I hope you will bear with me. I wanted to provide as much information

Question

0

Asked: May 13, 20262026-05-13T11:05:53+00:00 2026-05-13T11:05:53+00:00

I hope you will bear with me. I wanted to provide as much information

0

I hope you will bear with me. I wanted to provide as much information as I can.
The main problem is how to create a structure (like a stack) that will be used by multiple threads that will pop a value and use it to process one big flat file and possibly do cycling again and again until the whole file is processed.
If a file has 100.000 records that can be processed by 5 threads using 2.000 row chunks
then each thread will get 10 chunks to process.

My goal is to move data in a flat file (with Header…Subheader…Detail, Detail, Detail, …Detail, SubFooter, Subheader…Detail, Detail, Detail, …Detail, SubFooter,
Subheader…Detail, Detail, Detail, …Detail, SubFooter, Footer structure) into OLTP DB that has recovery mode to Simple (possible Full) into 3 tables: 1st representing Subheader’s unique key present in Subheader row, 2nd an intermediate table SubheaderGroup, representing grouping of detail rows in chunks of 2000 records (needs to have Subheader’s Identity PK as its FK and 3rd representing Detail rows with FK pointing to Subheader PK.

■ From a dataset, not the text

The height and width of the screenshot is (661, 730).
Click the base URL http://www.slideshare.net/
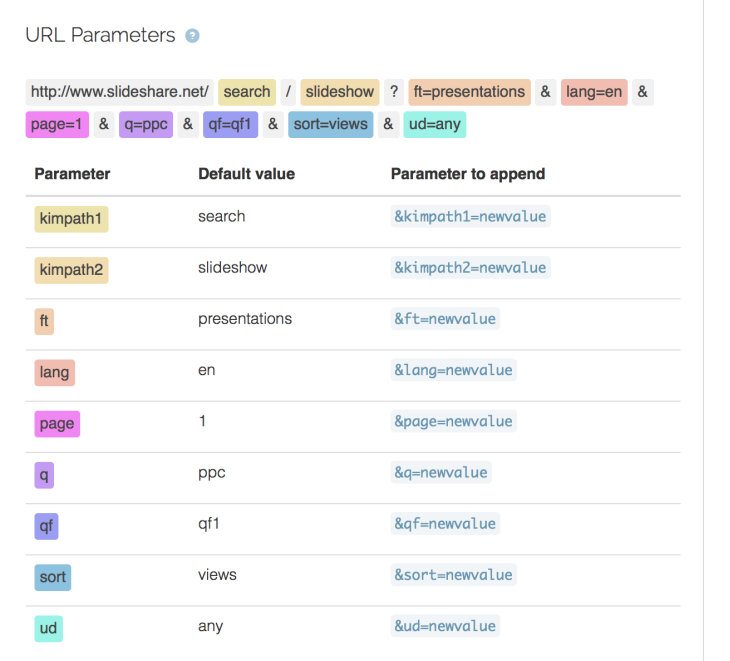point(120,92)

I am doing manual transaction management since I can have tens of thousands of Detail rows
and I am using a special field that is set to 0 in destination tables during the load and then at the end of file processing I am doing a transactional upate changing this value to 1 which can signal other application that the loading finished.

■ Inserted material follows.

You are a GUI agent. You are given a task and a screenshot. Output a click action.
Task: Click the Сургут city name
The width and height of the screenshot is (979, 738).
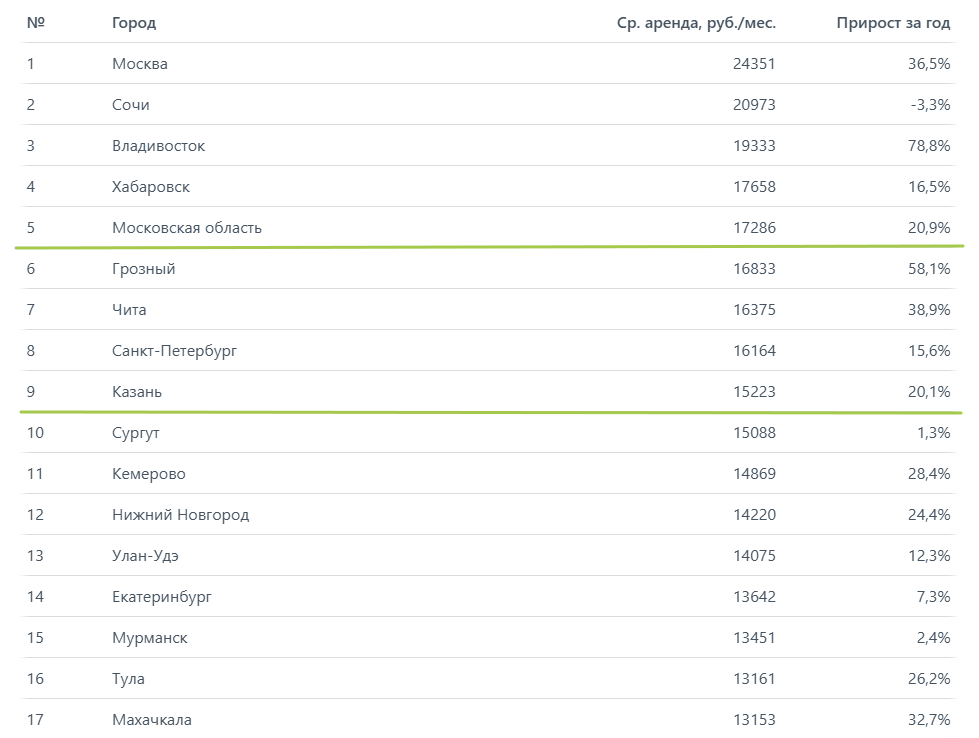[x=136, y=433]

I want to chop this flat file into multiple equal pieces (same number of rows) that can be processed with multiple threads and imported using SqlBulkCopy using IDataReader that is created from Destination table metadata).

I want to use producer/consumer pattern (as explained in link below – pdf analysis and code sample) to use SqlBulkCopy with SqlBulkCopyOptions.TableLock option.
http://sqlblog.com/blogs/alberto_ferrari/archive/2009/11/30/sqlbulkcopy-performance-analysis.aspx
This pattern enables creating multiple producers and the equivalent number of consumers need to subscribe to producers to consume the row.

In TestSqlBulkCopy project, DataProducer.cs file there is a method that simulates production of thousands of records.

public void Produce (DataConsumer consumer, int numberOfRows) {
    int bufferSize = 100000;
    int numberOfBuffers = numberOfRows / bufferSize;

    for (int bufferNumber = 0; bufferNumber < numberOfBuffers; bufferNumber++) {
        DataTable buffer = consumer.GetBufferDataTable ();

        for (int rowNumber = 0; rowNumber < bufferSize; rowNumber++) {
            object[] values = GetRandomRow (consumer);
            buffer.Rows.Add (values);
        }
        consumer.AddBufferDataTable (buffer);
    }
}

This method will be executed in the context of a new thread. I want this new thread to read only a unique chunk of original flat file and another thread will strart processing the next chunk. Consumers would then move data (that is pumped to them) to SQL Server DB using SqlBulkCopy ADO.NET class.

So the question here is about main program dictating what lineFrom to lineTo should be processed by each thread and I think that should happen during thread creation.
Second solution is probably for threads to share some structure and use something unique to them (like thread number or sequence number) to lookup a shared structure (possibly a stack and pop a value (locking a stack while doing it) and then next thread will then pickup the next value. The main program will pick into the flat file and determine the size of chunks and created the stack.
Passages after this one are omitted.